B. Introduce the unloaded Serdev® needle from point C to A subdermally, above the muscles. Feed the second suture end into the Serdev® needle at point A and introduce it from A to C to finalize the circle of the suture.
C. Tie strongly at point C to ligate the muscles and to obtain muscle necrosis at that place. After securing the knot, release any dimpling with a hemostat at point A and C.
5.4. B-C suture - corrugator supercilii & depressor supercilii muscle ligation
A. Introduce an unloaded “mini mini” Serdev® needle from point B to C, below the muscles Corrugator supercillii and Depressor supercillii, touching periosteum. Load the needle with surgical suture USP 3/0 and introduce it on the way of the needle pass C-B.
B. Introduce the unloaded Serdev® needle from point B to C subdermally, above the muscles. Feed the second suture end into the Serdev® needle at point C and introduce it at B to finalize the circle of the suture.
C. Tie strongly at point B to ligate the muscles and to obtain muscle necrosis at that place. After securing the knot, release any dimpling with a hemostat at point B and C.
20 patients were followed up to 3 years after operation with the suture ligation method to block glabella muscles. 3 years results show 80-95% relaxation of the glabella muscle function that is permanent.
Serdev Sutures® glabella muscle ligation provides a minimally invasive, scarless glabella muscle ligation, necrosis and relaxation with no downtime and near to zero complications. Longevity is very satisfactory. Aesthetic results often exceed patient expectations.

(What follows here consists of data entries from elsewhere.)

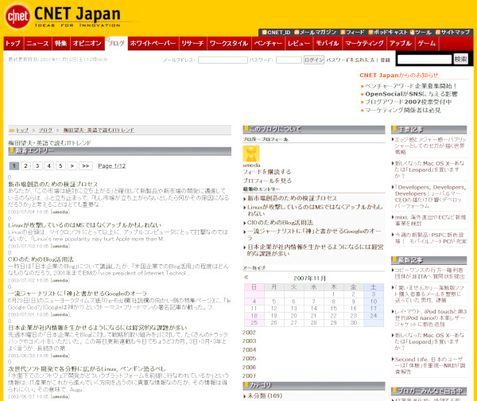Jump to last page with >> button

click(x=85, y=165)
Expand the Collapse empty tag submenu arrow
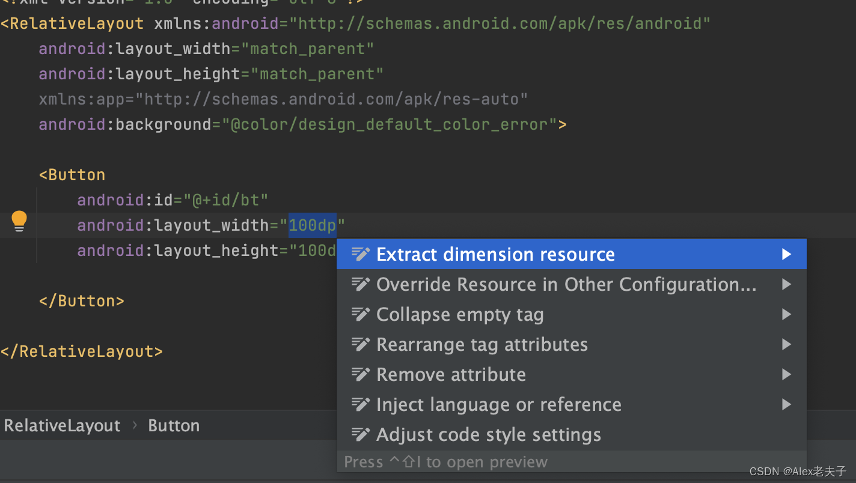 [x=787, y=314]
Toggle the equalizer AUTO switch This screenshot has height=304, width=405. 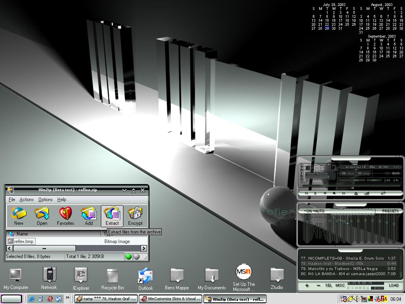319,211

6. Lateral canthus lifting
There are 2 methods for lateral canthus lifting:
1. Fixation to the lateral orbital rim. Using 2 skin perforation points, the needle passes once below the lateral canthus and perforates orbital rim periosteum, and second time it passes above the orbital rim, subcutaneously. The suture fixes the lateral canthus to the lateral orbital rim periosteum.
2. Fixation to the upper temporal rim and temporal fascia.
First pass: Two skin perforation points are necessary on both sides of the lateral canthus to pass below or through the lateral canthus (using the 50 mm “mini mini” Serdev® needle), and introduce the surgical suture through that sub- or trans-canthal line.
Second pass: Then, a small (100 mm) or medium (140 mm) Serdev® needle is introduced through a third skin perforation point in the temporal line area to perforate the periosteum of the upper temporal line and the temporal fascia, take one of the suture ends and introduce it subtemporally and subperiosteally.
Third pass: This pass is subdermal, in order to take the second end of the suture, pull it through subdermally and fulfill the suture.
Lateral canthus repositioning is performed mostly in reconstructive surgery. Serdev Suture® lift permits beautification as well. Another possibility for lateral canthus lifting is the Serdev Suture® brow lift, which also reflects in a lateral canthus lifting.